California lawmakers are demanding explanations from major insurance companies about requirements that have blocked wildfire victims from receiving payouts since devastating fires swept through Los Angeles County in January 2025.
Senator Adam Schiff and 15 Democratic congressional allies sent a letter Tuesday to nine insurers, including State Farm General and the California FAIR Plan, questioning their practices of requiring itemized receipts for personal property losses—even when victims’ records were destroyed in the fires.
“We have received outreach from constituents who shared that they have been required to itemize their material losses and provide receipts corresponding to every item, which can also include requirements of photographic evidence of prior ownership—an impossible task even for those who have not lost everything,” the lawmakers stated in their letter.
The inquiry comes as 70% of fire victims remain displaced more than a year after the blazes that killed at least 31 people and destroyed over 16,000 structures in Pacific Palisades, Altadena and other areas.
In October 2025, Governor Gavin Newsom signed legislation raising advance payments to 60% of personal property coverage (up to $350,000) without requiring itemized receipts when a disaster is declared. However, this law wasn’t retroactive, leaving January 2025 fire victims struggling with stricter requirements.

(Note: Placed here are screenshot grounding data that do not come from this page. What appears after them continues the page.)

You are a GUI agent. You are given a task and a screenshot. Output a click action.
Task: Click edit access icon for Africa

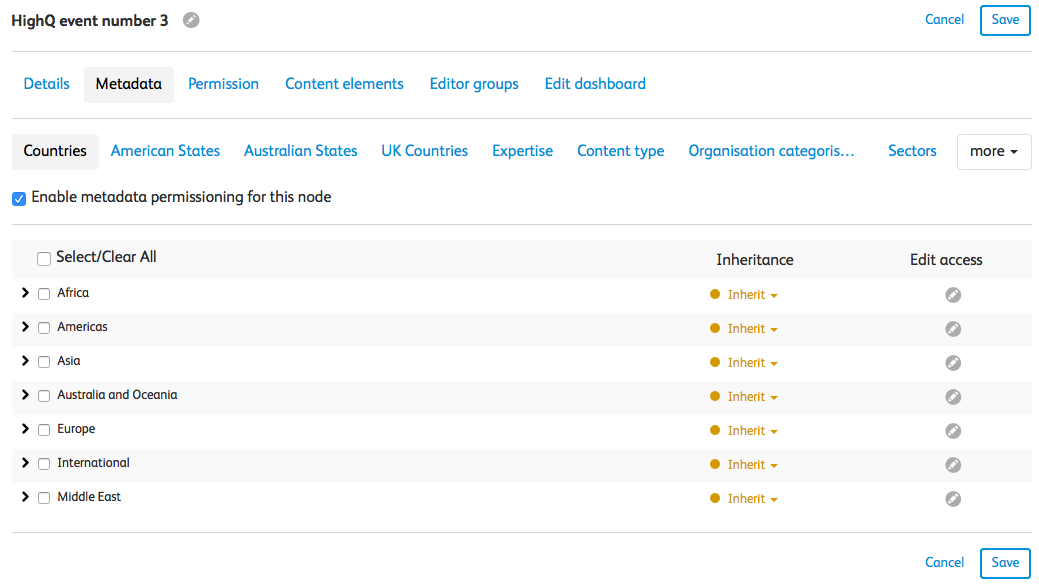(953, 295)
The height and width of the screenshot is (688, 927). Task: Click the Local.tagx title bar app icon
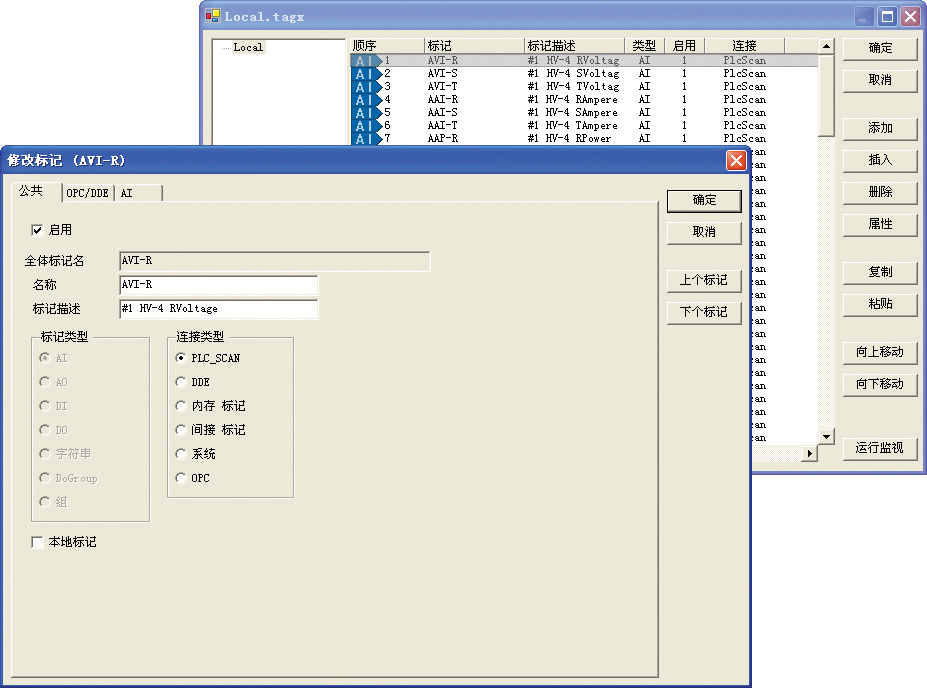click(212, 16)
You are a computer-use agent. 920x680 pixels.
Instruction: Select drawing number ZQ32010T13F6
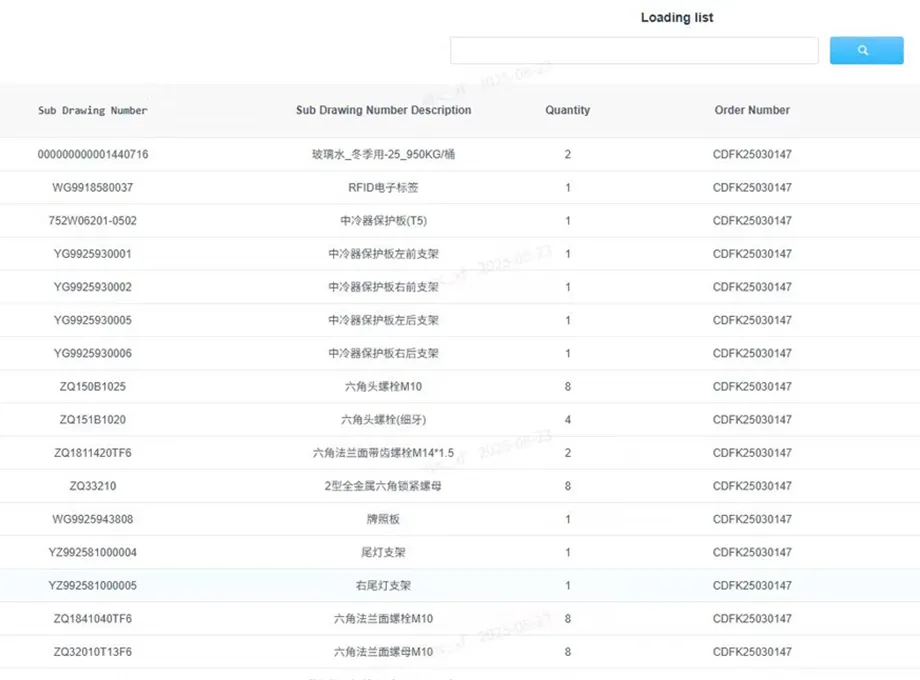[93, 652]
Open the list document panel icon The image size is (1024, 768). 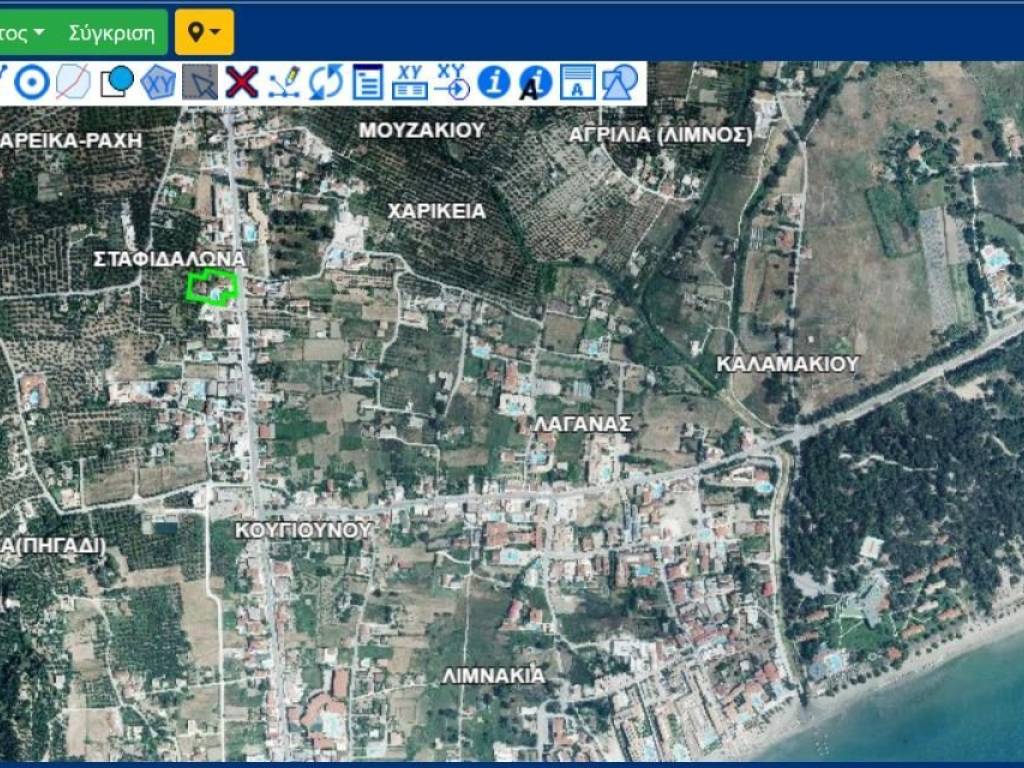click(368, 82)
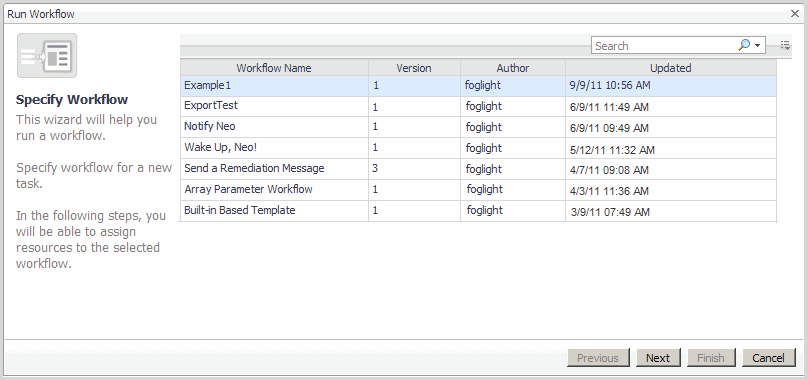The height and width of the screenshot is (380, 807).
Task: Sort by Workflow Name column header
Action: click(x=274, y=67)
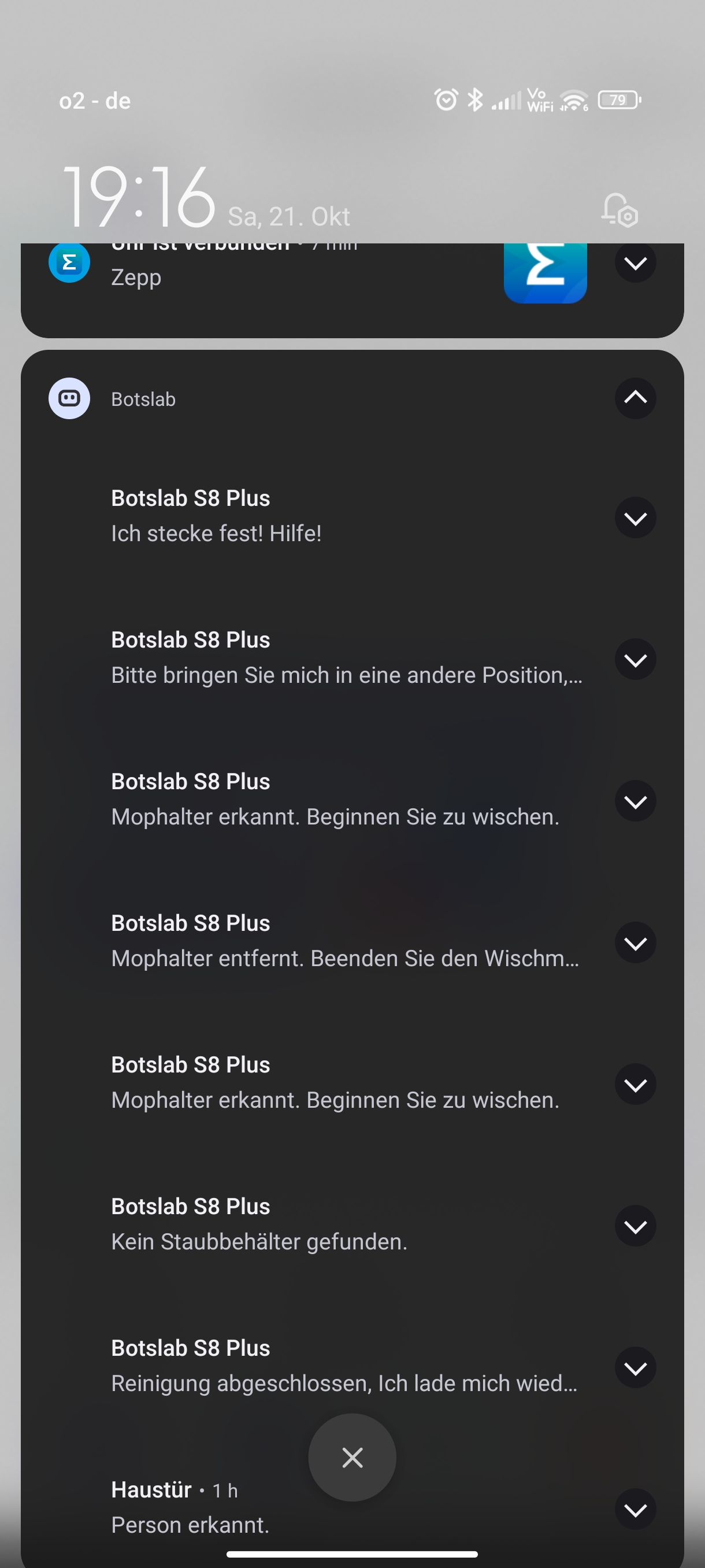705x1568 pixels.
Task: Expand the "Bitte bringen Sie mich" notification
Action: [x=635, y=659]
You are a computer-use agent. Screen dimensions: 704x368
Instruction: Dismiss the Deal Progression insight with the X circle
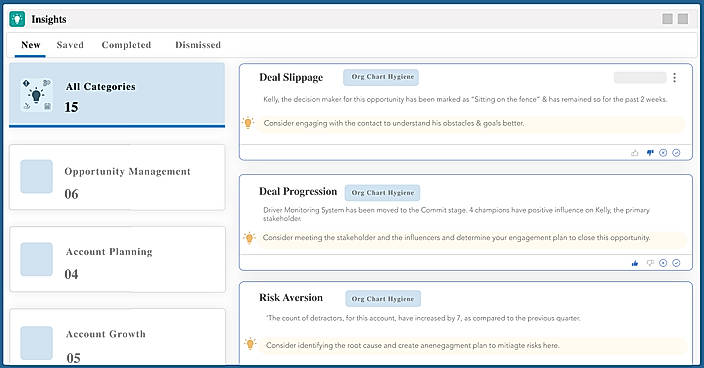pos(663,263)
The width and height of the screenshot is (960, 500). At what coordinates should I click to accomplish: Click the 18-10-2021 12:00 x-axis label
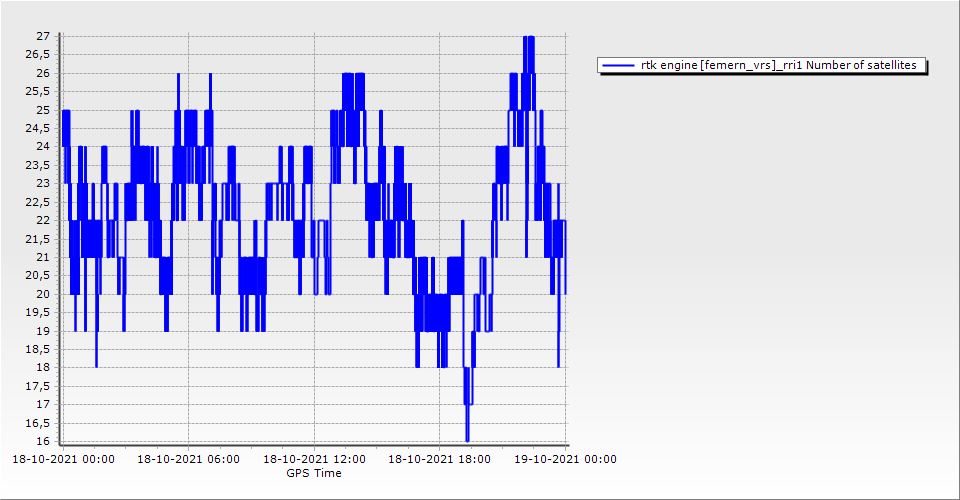click(314, 460)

New legislation introduced by state Senator Steve Padilla would allow total-loss victims to receive 100% of their personal property coverage without itemization. His Senate Bill 876 also seeks to double penalties for fair claims practice violations during emergencies and require insurers to notify policyholders within five days when they’re assigned a new adjuster.
The FAIR Plan, California’s insurer of last resort, has faced particular scrutiny. Assemblymember Lisa Calderon introduced legislation Monday requiring the FAIR Plan to offer more comprehensive policies, hire additional staff, and address complaints faster.
“I’ve kind of reached a point where I prefer to call the FAIR Plan ‘the California safety net’ than the ‘insurer of last resort,'” Calderon said during an Assembly Insurance Committee meeting. “When the voluntary insurance market abandons our constituents, the FAIR Plan is there to pick up those policies.”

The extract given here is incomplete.